厚労省は、対象となる77成分について、医療用医薬品とOTC医薬品の効能・効果の対応関係に関する整理案を作成している。今回はそのうち、使用量が多く、論点となり得る主な成分を例示して構成員の議論を求めた。残る成分は次回以降に確認する。
OTC医薬品が「症状」ベースで効能を記載する一方、医療用医薬品は「疾患名」で記載されることが多い。カルボシステインの効能・効果に含まれる慢性副鼻腔炎とOTC医薬品の「たん」、イブプロフェンにおける関節リウマチと「関節痛」などが例として挙がった。
慢性副鼻腔炎は、鼻腔・副鼻腔の排膿を目的にカルボシステインを使う場合があり、下気道の「たん」とは病態が異なるとの指摘もある。一方、鼻汁が咽頭へ流下し、患者が「たん」として自覚する場合がある。処方目的を個別に判断させると、医師ごとに判断が分かれ、同じ病態でも患者負担の有無が異なりかねない。
厚労省はこうした点を踏まえ、慢性副鼻腔炎についてもOTC医薬品の効能・効果である「たん」と対応するものとして、別途の負担の対象に含める案を示した。構成員は第3回会合までに、77成分に関する厚労省の整理案について確認し、意見を出すことにしている。
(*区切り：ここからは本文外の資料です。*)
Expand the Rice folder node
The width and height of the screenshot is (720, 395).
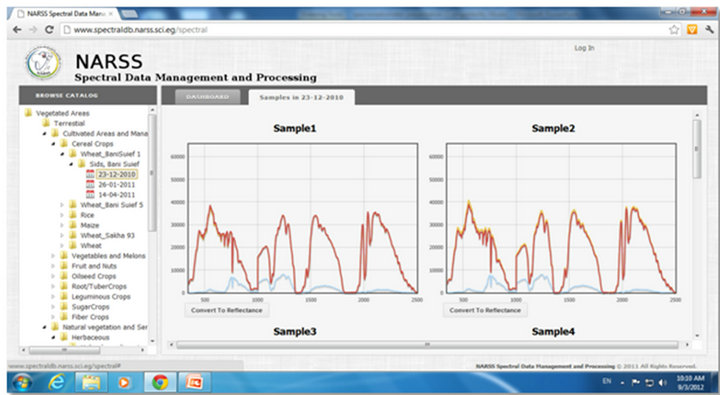click(x=62, y=214)
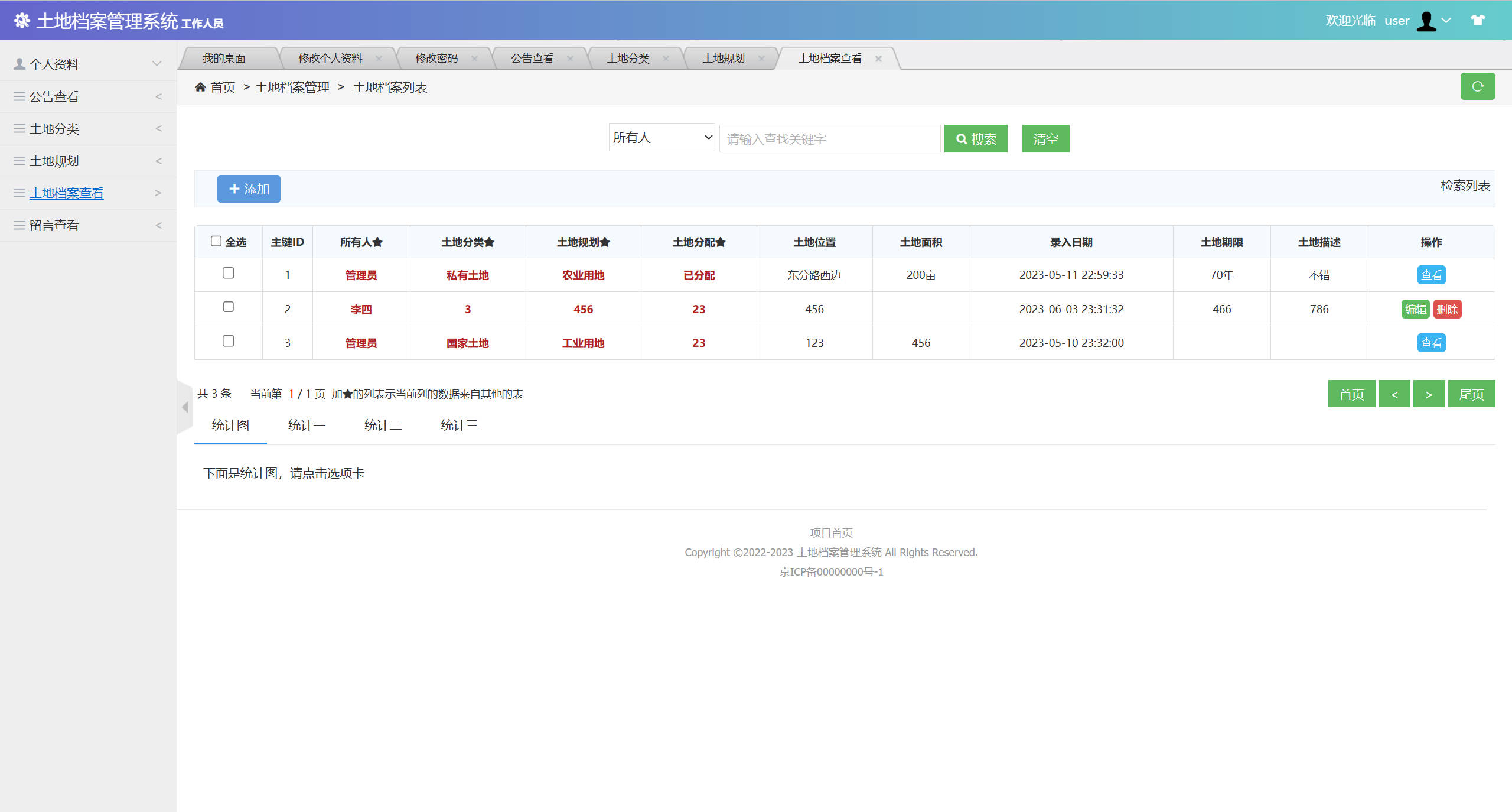Click the green refresh icon button
The height and width of the screenshot is (812, 1512).
point(1478,86)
■がん治療中でも花粉症薬は「別途の負担を求めない」の範囲外
別途の負担を求めない範囲では、「がん治療中」「処置などの一環」「医師が長期使用を医療上必要と判断した場合」「OTC医薬品の添付文書に『服用しないこと』と記載がある場合」などを検討した。がん治療中については、抗がん剤治療や緩和ケア、治療に伴う副作用への支持療法などを想定する。好中球減少期の発熱や感染疑いに対するかぜ薬、解熱鎮痛剤は対象になり得る。一方、がん治療との関連が薄い花粉症、水虫、虫歯、がん治療に伴わない一般的な便秘や風邪、腰痛などは対象外とする方向性が示された。
長期使用では、過去の使用実態に加え、医師が今後も年間を通じた治療管理が必要と判断することが要件となる。診療情報提供書、薬剤情報、お薬手帳、オンライン資格確認による薬剤情報などで確認する。初診時に過去の薬剤情報を確認できない場合でも、6カ月程度の診療経過を通じて症状の持続や対象薬の継続使用を確認し、医師が継続的な治療管理を必要と判断すれば、別途の負担を求めない対象に原則的には該当する。ただ、6カ月という期間や初診時の判断方法には複数の意見が出ているという。
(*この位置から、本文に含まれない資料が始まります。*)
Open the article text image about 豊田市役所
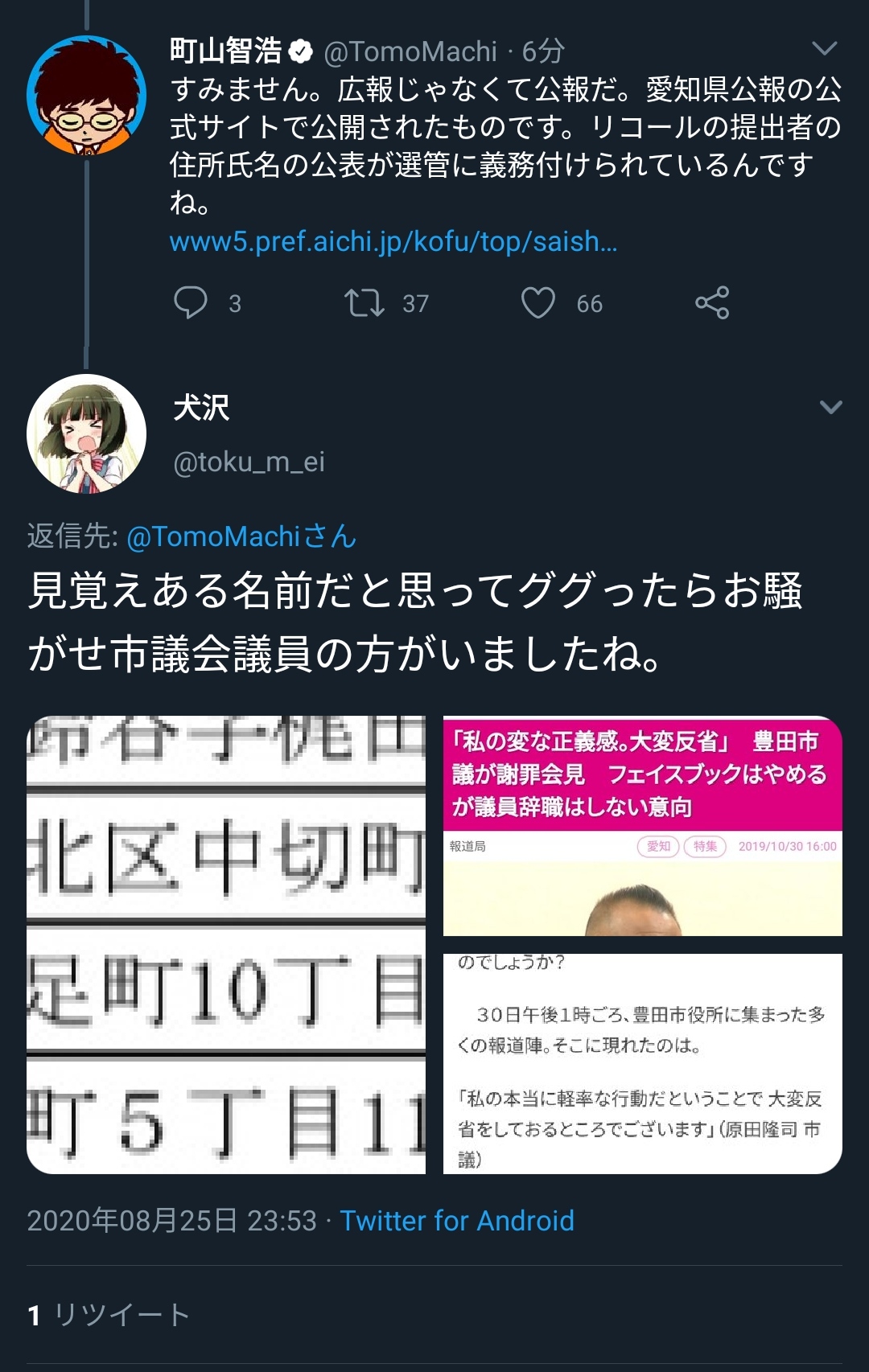The width and height of the screenshot is (869, 1372). click(643, 1064)
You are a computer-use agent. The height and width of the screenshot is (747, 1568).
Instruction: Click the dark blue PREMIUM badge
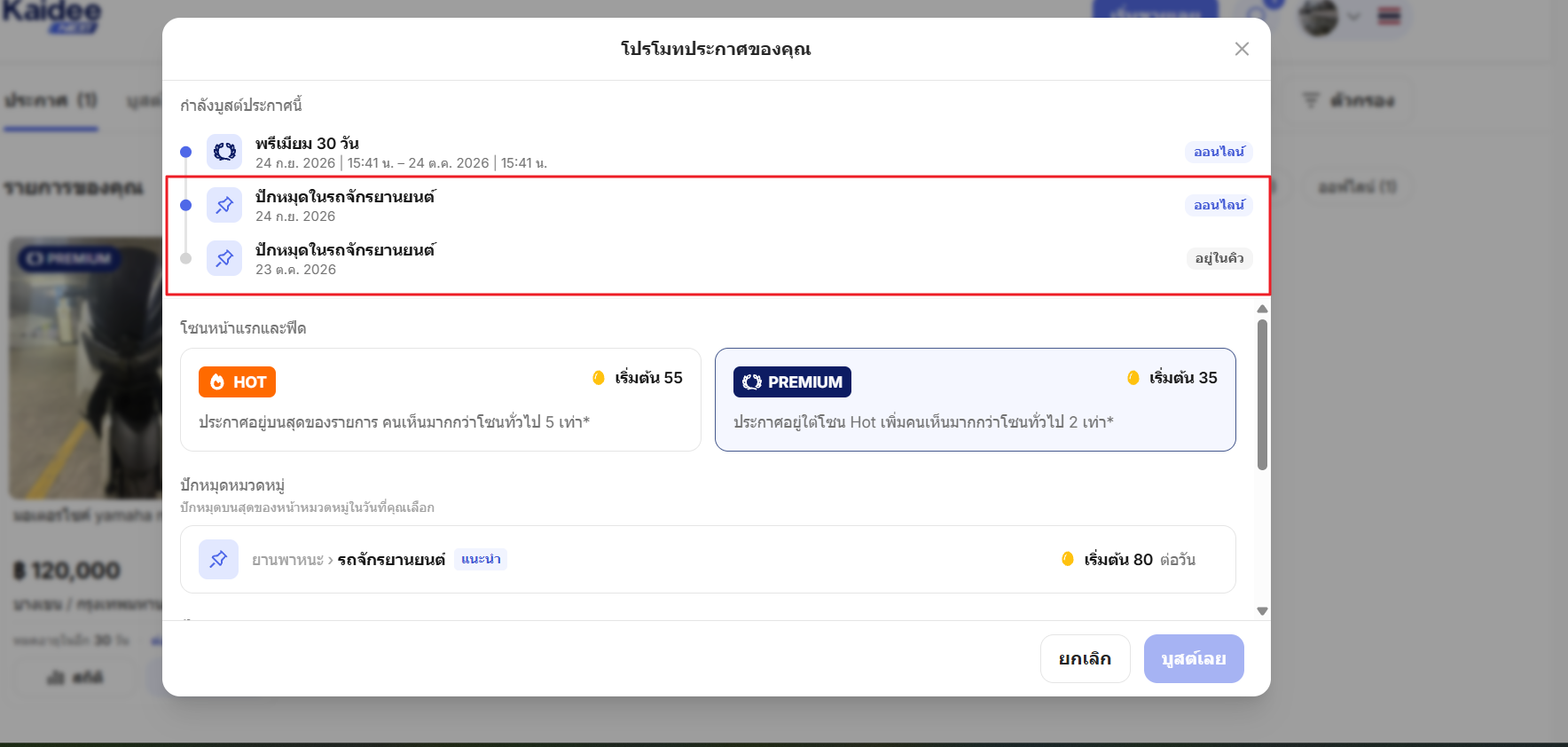tap(792, 381)
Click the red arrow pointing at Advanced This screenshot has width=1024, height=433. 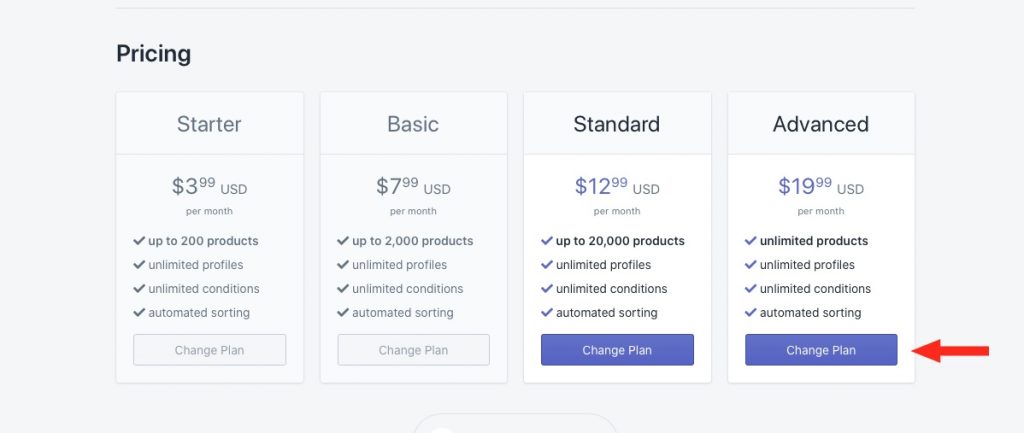(950, 351)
処置などの一環として対象薬を使う場合は、術後疼痛管理チーム加算の算定上限や創傷処置の取扱いなど、既存の診療報酬上の期間設定を参考にする案が示された。「服用しないこと」との記載についても、一律に対象外とするのではなく、高齢者、疾患、併用薬制限、妊婦・授乳婦など、記載の趣旨ごとに整理する方向だ。
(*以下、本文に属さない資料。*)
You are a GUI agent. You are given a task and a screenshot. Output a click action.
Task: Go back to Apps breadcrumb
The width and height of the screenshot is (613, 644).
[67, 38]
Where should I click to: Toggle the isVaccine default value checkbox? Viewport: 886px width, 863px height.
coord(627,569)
薬局が正確な病名を把握できないことも課題となる。厚労省は記者説明で、処方箋様式の見直しなどにより、薬局側が別途の負担の対象かどうかを判断できる仕組みを検討するとした。
検討会は第4回で中間整理案を議論し、8月以降、社会保障審議会医療保険部会と中央社会保険医療協議会に報告する。